[START Dataset]

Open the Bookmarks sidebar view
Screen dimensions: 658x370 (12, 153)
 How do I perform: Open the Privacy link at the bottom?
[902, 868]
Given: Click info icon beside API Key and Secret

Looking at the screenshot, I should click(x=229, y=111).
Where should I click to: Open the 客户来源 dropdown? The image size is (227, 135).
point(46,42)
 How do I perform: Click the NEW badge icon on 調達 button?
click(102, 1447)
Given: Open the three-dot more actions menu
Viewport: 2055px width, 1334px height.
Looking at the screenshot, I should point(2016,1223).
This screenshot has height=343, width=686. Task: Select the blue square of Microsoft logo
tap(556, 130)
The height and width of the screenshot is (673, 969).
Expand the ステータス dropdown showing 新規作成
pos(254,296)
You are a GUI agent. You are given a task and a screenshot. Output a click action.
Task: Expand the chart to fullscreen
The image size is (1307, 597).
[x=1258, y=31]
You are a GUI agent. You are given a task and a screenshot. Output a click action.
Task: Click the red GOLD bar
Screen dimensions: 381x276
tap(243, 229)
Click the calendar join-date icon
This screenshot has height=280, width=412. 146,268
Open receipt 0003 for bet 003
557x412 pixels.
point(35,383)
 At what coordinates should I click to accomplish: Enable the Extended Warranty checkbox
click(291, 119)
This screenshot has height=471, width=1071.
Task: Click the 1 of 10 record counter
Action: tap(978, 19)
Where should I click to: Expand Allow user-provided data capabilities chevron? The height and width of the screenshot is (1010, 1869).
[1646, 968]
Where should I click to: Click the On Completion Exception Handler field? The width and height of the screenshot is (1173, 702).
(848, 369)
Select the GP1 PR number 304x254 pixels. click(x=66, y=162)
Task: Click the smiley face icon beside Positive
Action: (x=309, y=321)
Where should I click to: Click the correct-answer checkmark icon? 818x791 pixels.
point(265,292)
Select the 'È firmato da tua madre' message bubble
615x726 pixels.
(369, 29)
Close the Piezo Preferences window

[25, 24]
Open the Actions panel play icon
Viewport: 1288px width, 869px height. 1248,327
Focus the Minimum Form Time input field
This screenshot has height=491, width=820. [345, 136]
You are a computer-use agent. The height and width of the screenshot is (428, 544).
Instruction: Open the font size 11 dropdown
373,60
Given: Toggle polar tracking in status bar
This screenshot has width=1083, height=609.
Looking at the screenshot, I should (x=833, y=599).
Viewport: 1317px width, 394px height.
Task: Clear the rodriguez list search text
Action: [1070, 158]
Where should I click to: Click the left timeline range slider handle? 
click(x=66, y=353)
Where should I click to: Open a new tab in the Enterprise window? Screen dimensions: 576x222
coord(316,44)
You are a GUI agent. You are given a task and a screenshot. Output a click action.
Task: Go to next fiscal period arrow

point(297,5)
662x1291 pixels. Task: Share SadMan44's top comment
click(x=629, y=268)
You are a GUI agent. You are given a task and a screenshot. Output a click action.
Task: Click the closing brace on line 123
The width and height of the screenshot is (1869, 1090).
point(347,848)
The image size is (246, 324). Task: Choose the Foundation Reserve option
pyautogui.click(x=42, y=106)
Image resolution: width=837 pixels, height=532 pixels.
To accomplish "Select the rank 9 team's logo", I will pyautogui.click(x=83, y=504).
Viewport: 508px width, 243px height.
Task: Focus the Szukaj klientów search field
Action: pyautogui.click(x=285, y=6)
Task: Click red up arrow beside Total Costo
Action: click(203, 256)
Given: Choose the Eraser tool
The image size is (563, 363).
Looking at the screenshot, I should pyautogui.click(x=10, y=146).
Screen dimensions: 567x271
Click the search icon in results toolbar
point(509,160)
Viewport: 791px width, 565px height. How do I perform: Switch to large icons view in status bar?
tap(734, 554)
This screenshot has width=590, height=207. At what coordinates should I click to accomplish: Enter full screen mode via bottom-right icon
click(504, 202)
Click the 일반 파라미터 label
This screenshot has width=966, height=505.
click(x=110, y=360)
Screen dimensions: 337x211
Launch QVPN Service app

[END Dataset]

> **Instructions to follow**
Reproduce the material above verbatim, beginning with the line that contains "How do I perform: Open" and continuing through the line that contains "[x=1258, y=31]", both of those lines included.

> **Response below**
 How do I perform: Open the Privacy link at the bottom?
[902, 868]
Given: Click info icon beside API Key and Secret

Looking at the screenshot, I should click(x=229, y=111).
Where should I click to: Open the 客户来源 dropdown? The image size is (227, 135).
point(46,42)
 How do I perform: Click the NEW badge icon on 調達 button?
click(102, 1447)
Given: Open the three-dot more actions menu
Viewport: 2055px width, 1334px height.
Looking at the screenshot, I should point(2016,1223).
This screenshot has height=343, width=686. Task: Select the blue square of Microsoft logo
tap(556, 130)
The height and width of the screenshot is (673, 969).
Expand the ステータス dropdown showing 新規作成
pos(254,296)
You are a GUI agent. You are given a task and a screenshot. Output a click action.
Task: Expand the chart to fullscreen
The image size is (1307, 597).
[x=1258, y=31]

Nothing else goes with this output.